I just hate doing quotations because of all the implications
involved. The requests come in many different forms, often starting with a phone
call which goes as follows: "I live in Outer Woop Woop. Do you do free quotes?"
In other words, are you prepared to drive all the way out to my
place, strip down the set and repair it before you can give me a cast-iron
guaranteed quote and then put it all back to how it was and return home – all
for free. Not even charities do that.
Then you have the guy who thinks he is being really helpful
because he has jammed his 150cm rear-projection TV in the back of his smallish
station wagon and brought it in, expecting a free quote based on a quick view
through the rear window. Obviously, I’m expected to fit my Kryptonite eye
adaptor, remotely scan all the circuits and, without diagrams or test
instruments, locate the exact fault and suggest a cheap fix.
Other clients think that by just quoting the set’s model number
is enough for me to surely know the cost of the repair.

The task:
Answer these three questions from the text above about repair quotations.
(a) Where does the phone caller say they live?
(b) How large is the rear-projection TV brought in the station wagon?
(c) What do other clients believe is enough for the repairer to know the cost of the repair?

Collected data:
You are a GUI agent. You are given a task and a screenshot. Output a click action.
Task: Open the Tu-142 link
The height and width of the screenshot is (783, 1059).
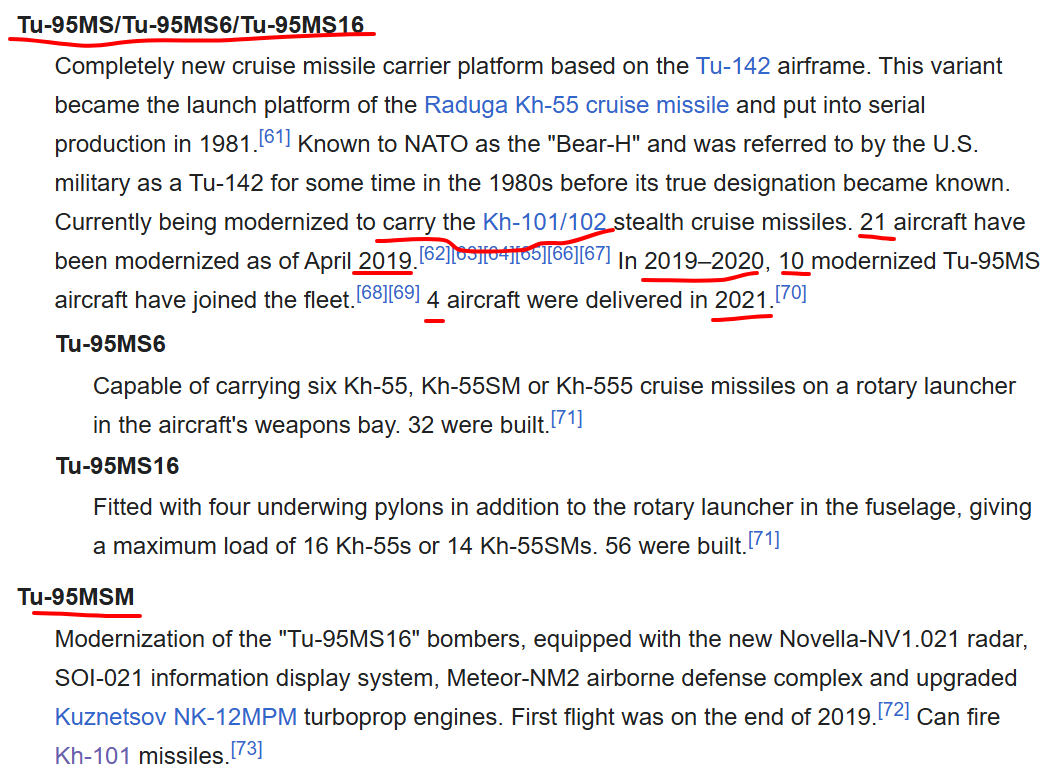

Answer for the task:
(a) Outer Woop Woop
(b) 150cm
(c) Quoting the set's model number